TASK STATEMENT
Please tally the lines of the listing that hold the string "result", and reply with that total only.

RECORD EXCERPTS
Content starts
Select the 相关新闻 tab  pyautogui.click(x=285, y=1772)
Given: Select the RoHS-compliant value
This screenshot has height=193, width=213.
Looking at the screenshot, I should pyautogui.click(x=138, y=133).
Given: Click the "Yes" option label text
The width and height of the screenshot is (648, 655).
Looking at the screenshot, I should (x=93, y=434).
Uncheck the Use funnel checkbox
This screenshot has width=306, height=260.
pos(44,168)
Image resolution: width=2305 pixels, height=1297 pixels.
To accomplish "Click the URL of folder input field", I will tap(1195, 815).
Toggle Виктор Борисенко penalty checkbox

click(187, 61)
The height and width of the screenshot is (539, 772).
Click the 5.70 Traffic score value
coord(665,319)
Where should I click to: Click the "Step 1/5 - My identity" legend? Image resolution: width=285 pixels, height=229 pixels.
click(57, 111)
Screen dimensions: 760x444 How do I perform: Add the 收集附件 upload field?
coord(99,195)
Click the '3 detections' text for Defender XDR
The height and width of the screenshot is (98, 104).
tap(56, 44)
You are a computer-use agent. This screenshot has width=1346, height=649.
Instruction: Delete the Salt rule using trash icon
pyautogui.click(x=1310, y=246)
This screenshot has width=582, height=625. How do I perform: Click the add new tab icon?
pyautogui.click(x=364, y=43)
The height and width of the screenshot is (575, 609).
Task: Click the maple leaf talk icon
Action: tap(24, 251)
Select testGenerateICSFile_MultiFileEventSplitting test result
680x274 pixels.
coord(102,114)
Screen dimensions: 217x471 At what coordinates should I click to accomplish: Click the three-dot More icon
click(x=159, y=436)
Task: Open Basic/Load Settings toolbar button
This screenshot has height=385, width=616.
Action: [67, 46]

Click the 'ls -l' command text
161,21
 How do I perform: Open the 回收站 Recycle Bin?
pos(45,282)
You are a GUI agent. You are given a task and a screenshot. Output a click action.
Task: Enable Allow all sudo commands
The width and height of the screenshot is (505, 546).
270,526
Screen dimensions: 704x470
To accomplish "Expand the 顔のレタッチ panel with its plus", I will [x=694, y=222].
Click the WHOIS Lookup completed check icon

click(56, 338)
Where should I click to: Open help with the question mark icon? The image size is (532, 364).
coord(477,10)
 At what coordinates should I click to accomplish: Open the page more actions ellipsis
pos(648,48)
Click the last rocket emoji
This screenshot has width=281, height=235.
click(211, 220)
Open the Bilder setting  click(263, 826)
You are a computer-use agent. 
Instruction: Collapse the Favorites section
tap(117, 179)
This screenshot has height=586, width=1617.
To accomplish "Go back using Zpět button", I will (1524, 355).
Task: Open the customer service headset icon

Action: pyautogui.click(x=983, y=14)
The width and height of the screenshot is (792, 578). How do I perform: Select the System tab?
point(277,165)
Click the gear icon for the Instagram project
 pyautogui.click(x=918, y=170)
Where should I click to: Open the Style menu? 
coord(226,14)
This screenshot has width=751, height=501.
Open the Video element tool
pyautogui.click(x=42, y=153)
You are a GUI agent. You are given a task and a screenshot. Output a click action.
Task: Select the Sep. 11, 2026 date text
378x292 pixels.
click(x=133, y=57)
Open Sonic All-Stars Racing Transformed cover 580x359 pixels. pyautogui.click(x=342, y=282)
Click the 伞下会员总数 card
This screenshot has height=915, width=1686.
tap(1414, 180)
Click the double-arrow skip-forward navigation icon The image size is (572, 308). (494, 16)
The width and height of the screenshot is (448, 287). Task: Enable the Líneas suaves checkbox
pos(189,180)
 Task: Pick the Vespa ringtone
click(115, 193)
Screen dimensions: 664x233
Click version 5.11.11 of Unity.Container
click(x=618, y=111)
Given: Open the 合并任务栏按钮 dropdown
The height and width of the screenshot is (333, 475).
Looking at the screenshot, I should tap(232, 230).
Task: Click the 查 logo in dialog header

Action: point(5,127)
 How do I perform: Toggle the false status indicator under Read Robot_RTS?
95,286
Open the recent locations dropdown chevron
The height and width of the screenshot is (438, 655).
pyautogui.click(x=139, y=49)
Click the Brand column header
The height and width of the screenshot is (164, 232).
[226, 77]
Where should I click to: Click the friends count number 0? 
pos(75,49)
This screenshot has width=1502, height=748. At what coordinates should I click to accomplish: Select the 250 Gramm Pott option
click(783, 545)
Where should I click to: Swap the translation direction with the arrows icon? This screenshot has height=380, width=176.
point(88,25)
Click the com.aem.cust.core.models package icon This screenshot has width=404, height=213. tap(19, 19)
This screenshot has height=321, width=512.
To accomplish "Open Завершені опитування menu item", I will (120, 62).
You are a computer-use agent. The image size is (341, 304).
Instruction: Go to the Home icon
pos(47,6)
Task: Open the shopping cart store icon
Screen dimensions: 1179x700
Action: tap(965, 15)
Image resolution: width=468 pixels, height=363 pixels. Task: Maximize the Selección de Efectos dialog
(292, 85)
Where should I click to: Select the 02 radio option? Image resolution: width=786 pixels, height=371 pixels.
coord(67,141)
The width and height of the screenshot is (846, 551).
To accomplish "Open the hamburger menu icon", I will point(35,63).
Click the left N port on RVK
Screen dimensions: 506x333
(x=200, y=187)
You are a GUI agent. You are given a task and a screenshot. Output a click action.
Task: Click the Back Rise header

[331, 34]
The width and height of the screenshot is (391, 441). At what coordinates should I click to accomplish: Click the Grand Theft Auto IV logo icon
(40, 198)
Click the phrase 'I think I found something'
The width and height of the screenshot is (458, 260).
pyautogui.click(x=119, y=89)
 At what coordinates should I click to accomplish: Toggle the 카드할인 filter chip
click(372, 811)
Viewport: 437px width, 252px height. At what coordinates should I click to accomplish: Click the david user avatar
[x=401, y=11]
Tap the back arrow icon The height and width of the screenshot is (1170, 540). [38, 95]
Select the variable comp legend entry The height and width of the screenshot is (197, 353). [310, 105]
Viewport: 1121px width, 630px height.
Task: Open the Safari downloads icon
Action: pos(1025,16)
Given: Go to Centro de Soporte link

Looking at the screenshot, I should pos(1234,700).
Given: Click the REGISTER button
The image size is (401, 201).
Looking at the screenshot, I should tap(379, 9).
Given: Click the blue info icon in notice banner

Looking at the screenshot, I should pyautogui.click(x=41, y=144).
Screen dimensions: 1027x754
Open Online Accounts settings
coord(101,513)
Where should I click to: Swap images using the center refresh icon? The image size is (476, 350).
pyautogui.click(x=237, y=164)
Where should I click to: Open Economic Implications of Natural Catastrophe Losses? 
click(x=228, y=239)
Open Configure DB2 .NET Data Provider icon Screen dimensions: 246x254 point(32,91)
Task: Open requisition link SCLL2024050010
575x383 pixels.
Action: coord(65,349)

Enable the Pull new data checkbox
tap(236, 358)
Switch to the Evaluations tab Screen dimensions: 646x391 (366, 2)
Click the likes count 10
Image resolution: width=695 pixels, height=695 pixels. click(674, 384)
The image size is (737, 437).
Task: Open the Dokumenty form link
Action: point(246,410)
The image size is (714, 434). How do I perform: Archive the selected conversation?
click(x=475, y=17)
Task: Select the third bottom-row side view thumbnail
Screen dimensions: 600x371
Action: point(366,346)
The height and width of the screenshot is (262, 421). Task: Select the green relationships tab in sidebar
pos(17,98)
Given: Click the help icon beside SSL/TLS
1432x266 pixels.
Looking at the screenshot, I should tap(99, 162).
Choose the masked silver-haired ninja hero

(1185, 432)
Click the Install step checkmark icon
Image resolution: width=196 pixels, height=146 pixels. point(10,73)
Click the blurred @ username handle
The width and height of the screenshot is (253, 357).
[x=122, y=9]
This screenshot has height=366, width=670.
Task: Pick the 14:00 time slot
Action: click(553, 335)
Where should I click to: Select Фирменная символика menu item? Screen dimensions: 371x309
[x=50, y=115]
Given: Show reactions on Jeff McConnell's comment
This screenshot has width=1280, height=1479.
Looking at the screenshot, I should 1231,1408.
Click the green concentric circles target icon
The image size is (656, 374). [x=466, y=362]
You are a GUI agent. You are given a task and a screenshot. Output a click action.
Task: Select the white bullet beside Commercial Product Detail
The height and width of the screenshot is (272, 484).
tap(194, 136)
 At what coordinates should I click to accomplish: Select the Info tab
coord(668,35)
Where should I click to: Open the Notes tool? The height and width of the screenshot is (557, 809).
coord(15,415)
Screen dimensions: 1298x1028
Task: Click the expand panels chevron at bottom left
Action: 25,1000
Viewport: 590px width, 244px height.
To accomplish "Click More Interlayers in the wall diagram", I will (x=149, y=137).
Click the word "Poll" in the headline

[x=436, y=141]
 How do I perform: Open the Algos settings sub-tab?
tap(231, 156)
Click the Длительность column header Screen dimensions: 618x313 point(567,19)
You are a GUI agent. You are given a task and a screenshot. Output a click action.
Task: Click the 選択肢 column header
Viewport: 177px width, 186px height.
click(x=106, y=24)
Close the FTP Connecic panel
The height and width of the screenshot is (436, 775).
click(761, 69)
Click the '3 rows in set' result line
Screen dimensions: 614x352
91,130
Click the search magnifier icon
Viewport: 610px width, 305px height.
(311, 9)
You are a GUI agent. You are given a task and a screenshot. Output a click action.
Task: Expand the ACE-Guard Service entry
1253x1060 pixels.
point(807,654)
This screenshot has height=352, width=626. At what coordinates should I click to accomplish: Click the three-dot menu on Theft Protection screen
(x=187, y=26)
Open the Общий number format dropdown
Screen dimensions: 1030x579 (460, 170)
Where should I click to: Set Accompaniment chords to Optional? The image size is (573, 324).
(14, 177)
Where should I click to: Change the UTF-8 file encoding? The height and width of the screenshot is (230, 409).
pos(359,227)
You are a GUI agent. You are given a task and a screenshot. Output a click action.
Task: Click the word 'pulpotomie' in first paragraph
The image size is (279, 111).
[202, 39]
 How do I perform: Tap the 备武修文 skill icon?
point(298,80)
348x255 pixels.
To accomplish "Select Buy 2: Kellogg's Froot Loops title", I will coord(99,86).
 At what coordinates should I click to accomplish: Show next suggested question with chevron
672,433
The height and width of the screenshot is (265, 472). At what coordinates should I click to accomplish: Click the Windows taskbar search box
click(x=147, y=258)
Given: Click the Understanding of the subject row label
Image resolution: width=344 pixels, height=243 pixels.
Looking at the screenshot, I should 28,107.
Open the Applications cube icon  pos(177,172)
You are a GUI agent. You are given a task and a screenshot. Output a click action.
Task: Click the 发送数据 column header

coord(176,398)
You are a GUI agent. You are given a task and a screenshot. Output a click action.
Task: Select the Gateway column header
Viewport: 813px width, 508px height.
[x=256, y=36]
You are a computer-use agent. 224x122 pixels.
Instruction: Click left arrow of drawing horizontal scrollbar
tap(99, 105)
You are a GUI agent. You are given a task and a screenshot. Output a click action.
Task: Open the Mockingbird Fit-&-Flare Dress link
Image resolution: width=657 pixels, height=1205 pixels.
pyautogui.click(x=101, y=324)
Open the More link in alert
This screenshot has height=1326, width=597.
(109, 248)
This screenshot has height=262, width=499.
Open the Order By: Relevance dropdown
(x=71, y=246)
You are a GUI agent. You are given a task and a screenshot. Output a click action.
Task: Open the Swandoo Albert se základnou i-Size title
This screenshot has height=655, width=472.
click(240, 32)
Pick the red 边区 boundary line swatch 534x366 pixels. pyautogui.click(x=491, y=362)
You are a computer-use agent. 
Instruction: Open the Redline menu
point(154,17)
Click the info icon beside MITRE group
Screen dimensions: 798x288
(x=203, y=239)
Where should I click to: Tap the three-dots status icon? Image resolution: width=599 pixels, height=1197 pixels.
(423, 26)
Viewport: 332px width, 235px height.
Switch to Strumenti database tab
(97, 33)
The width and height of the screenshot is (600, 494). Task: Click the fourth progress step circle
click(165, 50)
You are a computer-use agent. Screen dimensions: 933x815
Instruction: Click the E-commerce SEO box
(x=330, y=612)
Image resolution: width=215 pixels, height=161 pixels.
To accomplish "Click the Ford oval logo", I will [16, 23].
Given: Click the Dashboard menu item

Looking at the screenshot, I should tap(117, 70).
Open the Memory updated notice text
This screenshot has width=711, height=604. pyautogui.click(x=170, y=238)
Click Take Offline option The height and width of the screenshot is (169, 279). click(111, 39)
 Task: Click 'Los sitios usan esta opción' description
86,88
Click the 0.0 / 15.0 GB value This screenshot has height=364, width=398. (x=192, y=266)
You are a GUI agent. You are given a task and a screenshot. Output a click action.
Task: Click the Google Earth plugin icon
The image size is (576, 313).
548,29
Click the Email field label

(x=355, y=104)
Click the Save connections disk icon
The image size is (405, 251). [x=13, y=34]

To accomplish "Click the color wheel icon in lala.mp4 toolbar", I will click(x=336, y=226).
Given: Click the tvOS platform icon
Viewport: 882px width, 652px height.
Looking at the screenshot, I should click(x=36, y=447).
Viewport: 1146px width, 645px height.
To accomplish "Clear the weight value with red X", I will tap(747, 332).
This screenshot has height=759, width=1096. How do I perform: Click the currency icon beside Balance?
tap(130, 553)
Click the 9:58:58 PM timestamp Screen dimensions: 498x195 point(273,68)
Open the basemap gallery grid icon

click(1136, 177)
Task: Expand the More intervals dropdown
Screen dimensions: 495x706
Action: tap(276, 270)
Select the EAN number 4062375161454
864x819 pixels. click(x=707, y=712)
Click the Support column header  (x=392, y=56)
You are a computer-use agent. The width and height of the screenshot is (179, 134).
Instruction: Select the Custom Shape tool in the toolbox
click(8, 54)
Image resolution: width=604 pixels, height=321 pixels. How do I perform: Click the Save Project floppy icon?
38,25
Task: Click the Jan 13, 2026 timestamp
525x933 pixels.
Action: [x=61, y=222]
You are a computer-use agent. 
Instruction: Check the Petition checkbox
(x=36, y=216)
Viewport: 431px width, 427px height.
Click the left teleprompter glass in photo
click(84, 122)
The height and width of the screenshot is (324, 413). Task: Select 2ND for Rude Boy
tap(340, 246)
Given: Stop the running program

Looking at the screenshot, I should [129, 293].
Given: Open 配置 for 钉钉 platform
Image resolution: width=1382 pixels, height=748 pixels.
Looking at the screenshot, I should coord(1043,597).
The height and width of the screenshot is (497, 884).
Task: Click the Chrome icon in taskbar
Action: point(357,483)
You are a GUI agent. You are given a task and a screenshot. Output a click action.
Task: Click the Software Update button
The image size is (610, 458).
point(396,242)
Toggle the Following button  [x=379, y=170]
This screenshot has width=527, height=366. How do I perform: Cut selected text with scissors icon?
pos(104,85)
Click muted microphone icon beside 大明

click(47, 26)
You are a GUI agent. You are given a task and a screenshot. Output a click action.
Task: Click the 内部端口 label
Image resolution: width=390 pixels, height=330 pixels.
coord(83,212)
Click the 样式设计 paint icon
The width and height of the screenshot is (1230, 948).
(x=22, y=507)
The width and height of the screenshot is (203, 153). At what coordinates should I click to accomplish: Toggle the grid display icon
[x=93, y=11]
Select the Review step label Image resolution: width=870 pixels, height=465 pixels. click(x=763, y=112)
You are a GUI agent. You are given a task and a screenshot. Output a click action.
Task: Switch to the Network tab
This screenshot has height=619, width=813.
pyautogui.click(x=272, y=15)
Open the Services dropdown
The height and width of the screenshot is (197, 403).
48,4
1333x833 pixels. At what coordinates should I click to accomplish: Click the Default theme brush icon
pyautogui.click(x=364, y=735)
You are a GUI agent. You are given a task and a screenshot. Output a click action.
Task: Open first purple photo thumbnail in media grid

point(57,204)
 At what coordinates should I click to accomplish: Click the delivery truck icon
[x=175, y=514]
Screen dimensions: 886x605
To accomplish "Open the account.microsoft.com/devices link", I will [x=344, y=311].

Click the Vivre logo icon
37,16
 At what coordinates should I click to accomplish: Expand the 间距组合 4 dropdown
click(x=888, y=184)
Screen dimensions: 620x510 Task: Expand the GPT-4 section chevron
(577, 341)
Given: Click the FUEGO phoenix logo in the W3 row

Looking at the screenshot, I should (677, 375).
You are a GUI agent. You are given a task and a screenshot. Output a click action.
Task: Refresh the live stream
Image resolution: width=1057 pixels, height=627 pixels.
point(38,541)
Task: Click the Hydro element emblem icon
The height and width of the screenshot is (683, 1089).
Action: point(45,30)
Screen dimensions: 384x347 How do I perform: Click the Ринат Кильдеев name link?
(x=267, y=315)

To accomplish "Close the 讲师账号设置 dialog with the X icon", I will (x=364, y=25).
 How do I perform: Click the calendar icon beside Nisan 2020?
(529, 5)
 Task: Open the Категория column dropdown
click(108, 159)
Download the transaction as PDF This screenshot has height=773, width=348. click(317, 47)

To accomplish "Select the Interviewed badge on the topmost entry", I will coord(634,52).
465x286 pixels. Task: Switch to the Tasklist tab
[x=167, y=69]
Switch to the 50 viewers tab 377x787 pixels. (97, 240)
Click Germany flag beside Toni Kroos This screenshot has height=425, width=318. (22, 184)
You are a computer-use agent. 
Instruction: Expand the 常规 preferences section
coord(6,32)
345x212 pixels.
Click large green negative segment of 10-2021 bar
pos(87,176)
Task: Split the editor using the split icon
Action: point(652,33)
Content ends
TASK RESPONSE
2